Add quantized KV cache support in CPU GroupQueryAttention (#28576)
## Description
This PR adds INT4/INT8 symmetric quantized KV cache support to the CPU
GroupQueryAttention contrib operator, enabling reduced memory bandwidth
during inference. The quantized path quantizes K/V values on write into
the present cache and performs dequantized-GEMM (QK and SV) during
attention computation, maintaining FP32 accumulation for accuracy.

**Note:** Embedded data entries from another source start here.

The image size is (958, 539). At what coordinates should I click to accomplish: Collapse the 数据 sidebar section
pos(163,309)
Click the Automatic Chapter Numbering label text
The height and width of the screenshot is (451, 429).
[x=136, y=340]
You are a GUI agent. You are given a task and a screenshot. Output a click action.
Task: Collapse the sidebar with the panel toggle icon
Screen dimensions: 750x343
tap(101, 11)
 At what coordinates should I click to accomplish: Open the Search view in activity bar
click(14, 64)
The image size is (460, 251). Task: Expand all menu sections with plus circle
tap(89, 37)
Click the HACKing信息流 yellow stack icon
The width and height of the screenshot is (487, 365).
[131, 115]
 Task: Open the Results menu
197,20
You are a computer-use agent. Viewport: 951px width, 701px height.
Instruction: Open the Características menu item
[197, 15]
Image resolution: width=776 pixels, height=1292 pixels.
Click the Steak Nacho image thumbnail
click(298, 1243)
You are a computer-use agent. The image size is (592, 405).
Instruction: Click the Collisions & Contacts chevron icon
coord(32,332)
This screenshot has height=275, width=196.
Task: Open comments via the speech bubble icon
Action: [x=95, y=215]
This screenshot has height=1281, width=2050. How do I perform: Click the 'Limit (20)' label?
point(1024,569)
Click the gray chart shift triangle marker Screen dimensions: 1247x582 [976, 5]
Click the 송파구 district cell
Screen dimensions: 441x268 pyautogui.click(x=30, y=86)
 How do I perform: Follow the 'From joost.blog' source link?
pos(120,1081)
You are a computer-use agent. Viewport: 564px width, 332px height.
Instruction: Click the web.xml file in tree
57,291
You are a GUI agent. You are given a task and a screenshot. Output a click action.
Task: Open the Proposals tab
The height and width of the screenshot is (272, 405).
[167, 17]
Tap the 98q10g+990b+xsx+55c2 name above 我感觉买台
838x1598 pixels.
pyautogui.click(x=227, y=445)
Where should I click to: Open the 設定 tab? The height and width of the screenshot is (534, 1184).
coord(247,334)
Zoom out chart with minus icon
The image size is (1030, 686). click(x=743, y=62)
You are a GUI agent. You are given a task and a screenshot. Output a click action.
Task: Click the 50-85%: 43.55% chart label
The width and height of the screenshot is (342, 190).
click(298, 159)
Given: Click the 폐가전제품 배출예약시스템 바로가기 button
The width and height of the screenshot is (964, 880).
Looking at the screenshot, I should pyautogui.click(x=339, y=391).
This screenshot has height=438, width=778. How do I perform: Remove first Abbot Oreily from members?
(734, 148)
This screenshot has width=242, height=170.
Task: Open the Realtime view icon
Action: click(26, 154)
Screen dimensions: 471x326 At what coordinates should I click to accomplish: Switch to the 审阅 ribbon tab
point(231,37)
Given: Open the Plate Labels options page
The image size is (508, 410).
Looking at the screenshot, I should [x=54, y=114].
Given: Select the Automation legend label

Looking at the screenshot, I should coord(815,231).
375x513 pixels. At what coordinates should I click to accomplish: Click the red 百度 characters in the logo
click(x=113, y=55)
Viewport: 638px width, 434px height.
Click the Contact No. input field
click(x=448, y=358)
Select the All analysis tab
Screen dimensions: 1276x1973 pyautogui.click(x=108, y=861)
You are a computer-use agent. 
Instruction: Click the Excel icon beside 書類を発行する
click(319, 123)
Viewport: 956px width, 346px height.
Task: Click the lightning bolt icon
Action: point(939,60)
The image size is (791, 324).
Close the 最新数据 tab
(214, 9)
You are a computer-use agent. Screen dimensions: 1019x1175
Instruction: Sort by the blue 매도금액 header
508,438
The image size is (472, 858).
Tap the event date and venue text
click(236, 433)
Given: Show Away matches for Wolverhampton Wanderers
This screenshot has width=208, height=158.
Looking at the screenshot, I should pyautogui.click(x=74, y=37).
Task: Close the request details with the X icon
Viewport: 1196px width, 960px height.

Note that this is baseline implementation. Further optimization (like
AVX2 and Neon etc) will be in a follow up PR.
## Summary of Changes
### MLAS Quantization Kernels
| File | Change |
|------|--------|
| `onnxruntime/core/mlas/inc/mlas_qkv_quant.h` | New public API header
for INT4/INT8 KV-cache quantize, dequantize, and GEMM routines |
| `onnxruntime/core/mlas/lib/qkv_quant.cpp` | Portable reference
implementation of MlasKVQuantize, MlasQKGemm, MlasSVGemm,
MlasKVDequantize |
| `cmake/onnxruntime_mlas.cmake` | Register new source/header files in
the MLAS build |
### CPU GQA Operator Changes
| File | Change |
|------|--------|
| `onnxruntime/contrib_ops/cpu/bert/attention_common.h` | Add
`StringToKVQuantizationType` helper for attribute parsing |
| `onnxruntime/contrib_ops/cpu/bert/gqa_attention_base.h` | Add
`ConcatQuantStateChunkGQA`, `ToMlasKVQuantType`, quantized attention
base members, and `ApplyAttentionQuantized` implementation |
| `onnxruntime/contrib_ops/cpu/bert/group_query_attention.cc` | Extend
kernel registration for T_CACHE/T_KV_SCALE type constraints; add
quantization validation and dispatch to quantized path |
| `onnxruntime/contrib_ops/cpu/bert/group_query_attention_helper.h` |
Minor cleanup of helper logic |
### CUDA EP Guard
| File | Change |
|------|--------|
| `onnxruntime/contrib_ops/cuda/bert/group_query_attention.cc` | Add
build-time guard for INT4 KV cache not enabled |
### Tests
| File | Change |
|------|--------|
| `onnxruntime/test/contrib_ops/group_query_attention_op_test.cc` | C++
unit tests for quantized KV cache (INT8/INT4, per-tensor/per-channel,
with/without past) |
| `onnxruntime/test/mlas/unittest/test_qkv_quant.cpp` | MLAS-level unit
tests for quantize/dequantize/GEMM kernels |
| `onnxruntime/test/python/transformers/test_gqa_cpu_quantized.py` |
Python integration tests validating end-to-end quantized GQA accuracy |
## Testing
- Run C++ tests: `./onnxruntime_test_all
--gtest_filter='*GroupQueryAttention*Quant*'`
- Run MLAS tests: `./onnxruntime_test_all --gtest_filter='*QKVQuant*'`
- Run Python tests: `pytest
onnxruntime/test/python/transformers/test_gqa_cpu_quantized.py -v`
- All existing GQA tests continue to pass (no behavioral change for
non-quantized paths)
## Motivation and Context
Quantized KV caches significantly reduce memory bandwidth requirements
for long-context LLM inference on CPU. The CUDA EP already supports
INT4/INT8 quantized KV caches; this PR brings parity to the CPU EP. The
MLAS kernels use the same packing conventions as the CUDA implementation
for model portability.
## Checklist
- [x] Tests added/updated
- [x] No breaking changes (new optional inputs/attributes, existing
behavior unchanged)
- [x] CI passes